# how deep should the walls go?



## FranklinAndTara (Jun 29, 2011)

im going to build a large outdoor pen for my sulcatas. I've read that the walls of the enclosure should be extended underground because of digging. how deep should they extend underground? i was thinking 2 feet... is that too much or? I'll appreciate any advice!


----------



## Fernando (Jun 29, 2011)

I usually go 7-10 inches underground for Russians because they are great escape artists and can dig a good sized burrow in a day. I would suggest the same just to be safe. 2 feet might be a little overkill unless your not planning on looking after them for a few days...if you are then you can fill in any burrows they make.


----------



## Yvonne G (Jun 29, 2011)

When I first moved here to this house I'm in now, I dug down and buried chicken wire to be sure my Russians couldn't dig out. After a year or so the wire rusted away. But in all that time, I never once saw a russian tortoise go to the fence and try to dig under. 

Same thing with all my other tortoises. Climb? yes...but try to dig under the fence? no.

What I have done now, much easier than digging down or wire, is to buy a bunch of those masonry caps. They look like rectangular cement stepping stones. I lay them all along inside the fence, on top of the ground. If a tortoise is going to dig under, he goes right up next to the fence and starts to dig. He doesn't say, "Hm-m-m. I see a cement border here, so I guess I'll have to take a few steps back and dig under the cement." No, he digs right up next to the fence.


----------



## FranklinAndTara (Jun 29, 2011)

haha! ok, i was wondering if 2 feet would be overkill! thanx guys!


----------



## Fernando (Jun 29, 2011)

emysemys said:


> Same thing with all my other tortoises. Climb? yes...but try to dig under the fence? no.

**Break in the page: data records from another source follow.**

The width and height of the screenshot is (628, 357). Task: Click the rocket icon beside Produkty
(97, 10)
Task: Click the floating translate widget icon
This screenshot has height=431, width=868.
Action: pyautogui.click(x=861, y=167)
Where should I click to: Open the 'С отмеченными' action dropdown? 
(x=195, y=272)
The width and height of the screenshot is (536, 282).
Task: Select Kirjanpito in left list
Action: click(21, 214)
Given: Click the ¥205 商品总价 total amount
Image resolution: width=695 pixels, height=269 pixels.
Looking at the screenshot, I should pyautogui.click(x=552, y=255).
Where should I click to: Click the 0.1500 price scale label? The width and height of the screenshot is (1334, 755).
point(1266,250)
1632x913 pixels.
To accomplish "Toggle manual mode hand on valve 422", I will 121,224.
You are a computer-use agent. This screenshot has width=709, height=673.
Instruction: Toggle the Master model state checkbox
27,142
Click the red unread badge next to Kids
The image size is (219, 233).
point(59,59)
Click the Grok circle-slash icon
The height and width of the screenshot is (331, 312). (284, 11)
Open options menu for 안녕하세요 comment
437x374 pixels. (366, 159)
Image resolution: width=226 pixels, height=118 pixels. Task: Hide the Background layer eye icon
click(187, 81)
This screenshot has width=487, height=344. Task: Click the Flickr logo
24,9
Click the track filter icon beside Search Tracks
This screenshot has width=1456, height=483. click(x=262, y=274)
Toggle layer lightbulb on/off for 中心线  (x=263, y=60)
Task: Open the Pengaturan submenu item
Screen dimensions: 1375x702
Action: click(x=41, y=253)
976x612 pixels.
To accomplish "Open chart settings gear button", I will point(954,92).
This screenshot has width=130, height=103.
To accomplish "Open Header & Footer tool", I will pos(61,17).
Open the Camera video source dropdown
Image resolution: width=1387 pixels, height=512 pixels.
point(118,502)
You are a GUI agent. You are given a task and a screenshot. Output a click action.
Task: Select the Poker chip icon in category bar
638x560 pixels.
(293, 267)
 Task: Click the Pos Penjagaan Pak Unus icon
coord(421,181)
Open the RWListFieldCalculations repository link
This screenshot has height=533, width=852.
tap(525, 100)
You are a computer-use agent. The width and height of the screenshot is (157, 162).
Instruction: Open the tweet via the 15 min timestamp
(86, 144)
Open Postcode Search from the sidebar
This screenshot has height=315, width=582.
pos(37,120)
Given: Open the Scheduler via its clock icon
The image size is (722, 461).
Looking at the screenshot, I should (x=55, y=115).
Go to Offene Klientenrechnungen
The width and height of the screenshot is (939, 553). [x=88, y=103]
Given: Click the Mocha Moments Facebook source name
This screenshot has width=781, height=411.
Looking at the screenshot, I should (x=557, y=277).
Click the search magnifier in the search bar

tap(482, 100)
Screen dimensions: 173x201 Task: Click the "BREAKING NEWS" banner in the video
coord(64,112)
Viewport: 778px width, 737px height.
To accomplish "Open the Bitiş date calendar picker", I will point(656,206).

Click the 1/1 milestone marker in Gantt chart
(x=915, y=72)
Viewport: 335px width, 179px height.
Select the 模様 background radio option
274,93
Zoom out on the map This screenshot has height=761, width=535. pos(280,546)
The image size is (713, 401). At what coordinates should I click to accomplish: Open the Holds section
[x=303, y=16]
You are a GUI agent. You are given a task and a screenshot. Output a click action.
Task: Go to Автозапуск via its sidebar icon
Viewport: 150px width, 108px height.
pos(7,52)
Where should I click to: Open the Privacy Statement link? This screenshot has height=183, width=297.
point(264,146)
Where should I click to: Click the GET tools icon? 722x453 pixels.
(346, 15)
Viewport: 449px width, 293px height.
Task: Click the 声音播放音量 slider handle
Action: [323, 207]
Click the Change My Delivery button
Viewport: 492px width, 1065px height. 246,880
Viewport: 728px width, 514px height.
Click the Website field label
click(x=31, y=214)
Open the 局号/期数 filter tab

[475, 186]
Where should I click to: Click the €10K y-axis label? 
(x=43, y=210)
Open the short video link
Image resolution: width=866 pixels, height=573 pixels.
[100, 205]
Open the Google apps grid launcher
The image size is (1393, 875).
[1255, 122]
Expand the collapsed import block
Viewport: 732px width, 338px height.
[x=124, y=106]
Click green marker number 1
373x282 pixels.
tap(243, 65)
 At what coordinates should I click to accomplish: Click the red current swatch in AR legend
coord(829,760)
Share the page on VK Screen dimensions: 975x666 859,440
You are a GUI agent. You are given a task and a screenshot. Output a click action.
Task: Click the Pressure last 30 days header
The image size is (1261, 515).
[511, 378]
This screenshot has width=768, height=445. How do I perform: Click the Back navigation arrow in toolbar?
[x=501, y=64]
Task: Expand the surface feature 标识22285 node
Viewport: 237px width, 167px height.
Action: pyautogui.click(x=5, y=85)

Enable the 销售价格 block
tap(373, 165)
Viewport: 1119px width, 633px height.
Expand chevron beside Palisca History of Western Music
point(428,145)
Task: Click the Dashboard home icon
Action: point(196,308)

You should come over to my house, bring your Russians, and we can bombard my female and have an intervention haha


----------



## Yvonne G (Jun 29, 2011)

I'm not saying they don't dig. They are fabulous diggers. They just don't dig under the fence.


----------



## dmmj (Jun 29, 2011)

I have found while russians are great diggers they are quitters, IMHO they dig but get easily discouraged, I buried plastic pieces about 6 inches down or so, frankly I am more concerned about over the wall escapees then I am underground ones.


----------



## dmarcus (Jun 30, 2011)

We use a combination of rebar and wood stakes and drive them down a couple feet. They help to stop our sulcata from digging out and to support the cinder blocks. it has worked very good so far.


----------



## SnakeyeZ (Jun 30, 2011)

When my outdoor enclosure is built I will be using plastic mesh under the ground about 6-10 inches. I would rather play it safe then have a tortoise that dug under it's fence.


----------